▶ DOCUMENT SECTION:
━━━━━━━━━━

Comtoyou Racing
- Founded: 2014
- Base: Gembloux, Belgium
- Team principal(s): Jean-Michel Baert
- Current series: GT World Challenge Europe Sprint Cup GT World Challenge Europe Endurance Cup DTM
- Former series: TCR Europe Touring Car Series World Touring Car Cup TCR International Series Fun Cup ADAC TCR Germany Touring Car Championship
- Current drivers: Nicolas Baert Kobe Pauwels Nicki Thiim Marco Sorensen Mattia Drudi AJ Muss Felice Jelmini Kyle Marcelli Marcelo Tomasoni Sébastien Baud Oliver Soderstrom Arthur Dorison Lance Stroll Baudouin Detout Sarah Bovy Xavier Knauf Gregory Servais Sérgio Sette Câmara
- Website: http://www.comtoyouracing.com/

= Comtoyou Racing =

Belgian auto racing team

JNVS Sprl, competing as Comtoyou Racing, is a Belgian auto racing team based in Gembloux, Belgium. Upon its creation the team raced in the Fun Cup. The team has also previously raced in the TCR International Series in 2017. Between 2018 and 2023, Comtoyou Racing represented Audi Sport in the World Touring Car Cup. From 2024 onwards, the team will race Aston Martin cars in various GT3 and GT4 championships.

━━━━━━━━━━

▶ QUESTIONS ON THE MATERIAL:
- 1) Answer these questions from the Comtoyou Racing text:
(a) In what year was the team founded?
(b) Who is listed as the team principal?
(c) Which brand did the team represent in the World Touring Car Cup between 2018 and 2023?
- 2) List every former series named in the Comtoyou Racing text.
- 3) Return the part of the Comtoyou Racing text that begins at the words "JNVS Sprl, competing" and ends after the words "and GT4 championships.".

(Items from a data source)

━━━━━━━━━━

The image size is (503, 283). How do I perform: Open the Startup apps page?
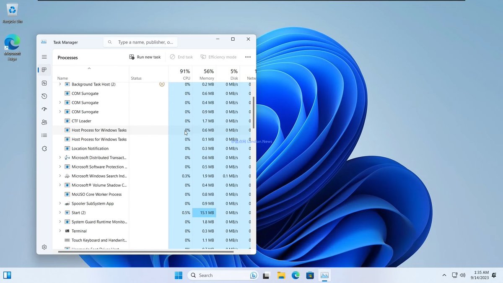(44, 109)
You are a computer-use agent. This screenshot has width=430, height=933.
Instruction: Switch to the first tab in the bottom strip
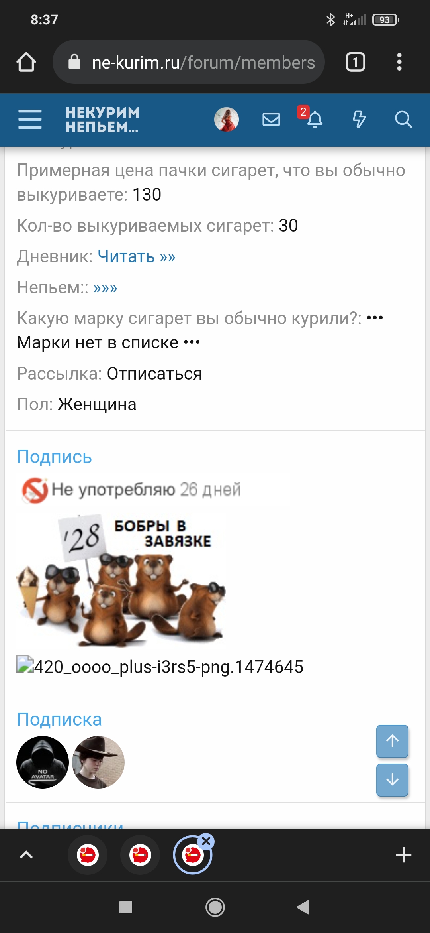(88, 855)
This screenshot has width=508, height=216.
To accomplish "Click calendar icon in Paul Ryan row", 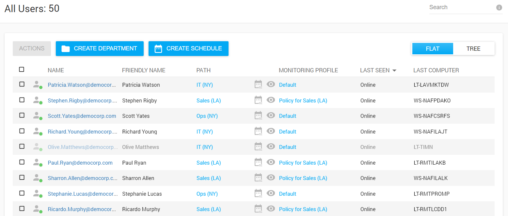I will (258, 162).

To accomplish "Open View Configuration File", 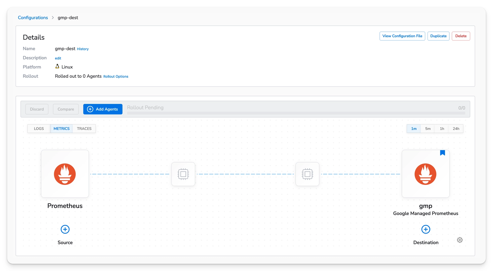I will pos(402,36).
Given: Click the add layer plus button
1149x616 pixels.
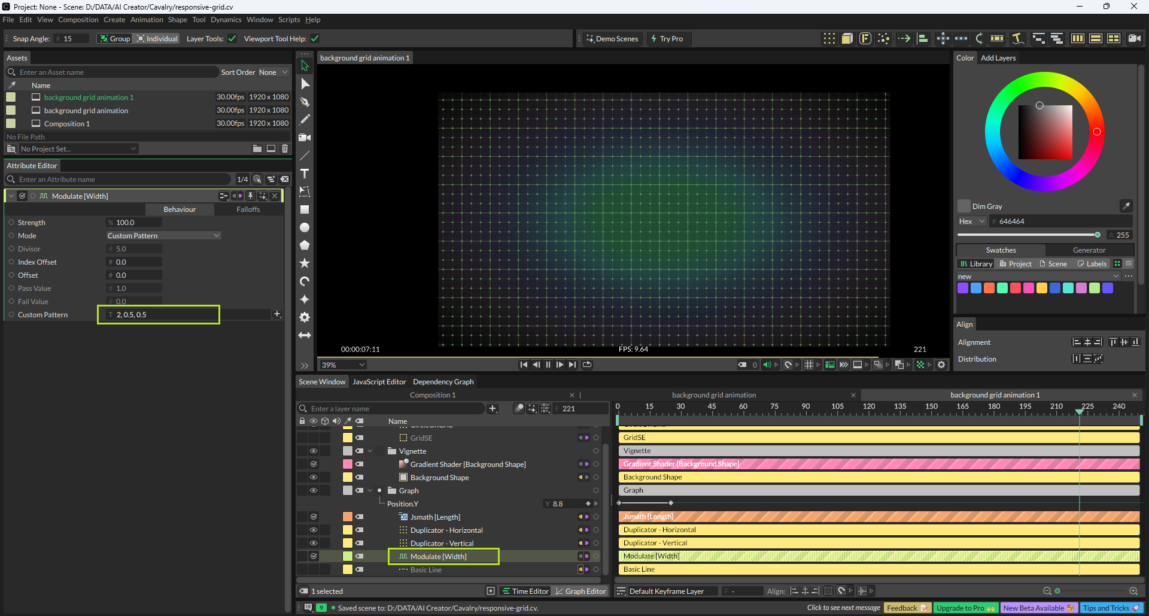Looking at the screenshot, I should [493, 409].
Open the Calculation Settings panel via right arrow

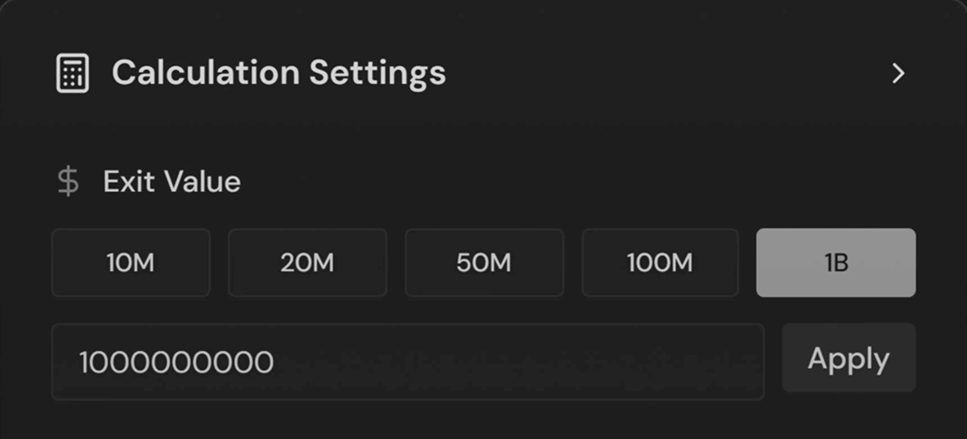[x=898, y=73]
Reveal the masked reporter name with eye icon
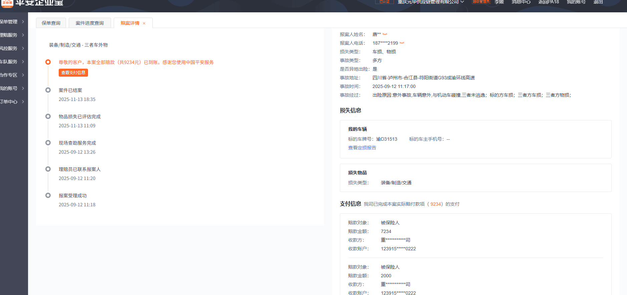 pos(385,34)
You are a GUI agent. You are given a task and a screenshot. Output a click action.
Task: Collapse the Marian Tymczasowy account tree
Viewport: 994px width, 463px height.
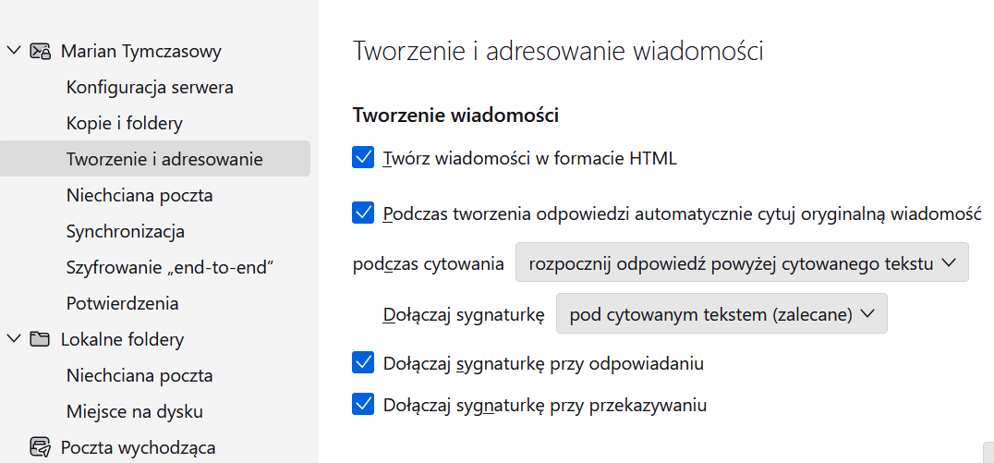(x=14, y=52)
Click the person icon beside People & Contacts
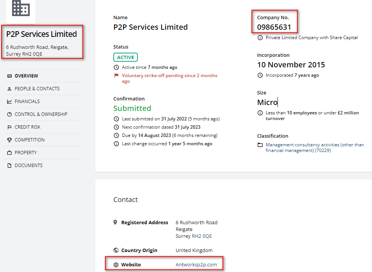 [x=9, y=89]
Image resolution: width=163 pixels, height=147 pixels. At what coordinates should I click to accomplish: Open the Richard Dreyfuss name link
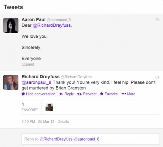click(x=41, y=77)
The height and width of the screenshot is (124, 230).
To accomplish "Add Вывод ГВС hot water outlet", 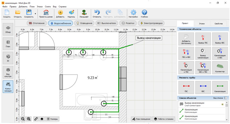I will pyautogui.click(x=203, y=39).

━━━━━━━━━━

▶ ANSWERS TO THE TASKS:
- 1)
(a) 2014
(b) Jean-Michel Baert
(c) Audi Sport

- 2)
TCR Europe Touring Car Series
World Touring Car Cup
TCR International Series
Fun Cup
ADAC TCR Germany Touring Car Championship

- 3)
JNVS Sprl, competing as Comtoyou Racing, is a Belgian auto racing team based in Gembloux, Belgium. Upon its creation the team raced in the Fun Cup. The team has also previously raced in the TCR International Series in 2017. Between 2018 and 2023, Comtoyou Racing represented Audi Sport in the World Touring Car Cup. From 2024 onwards, the team will race Aston Martin cars in various GT3 and GT4 championships.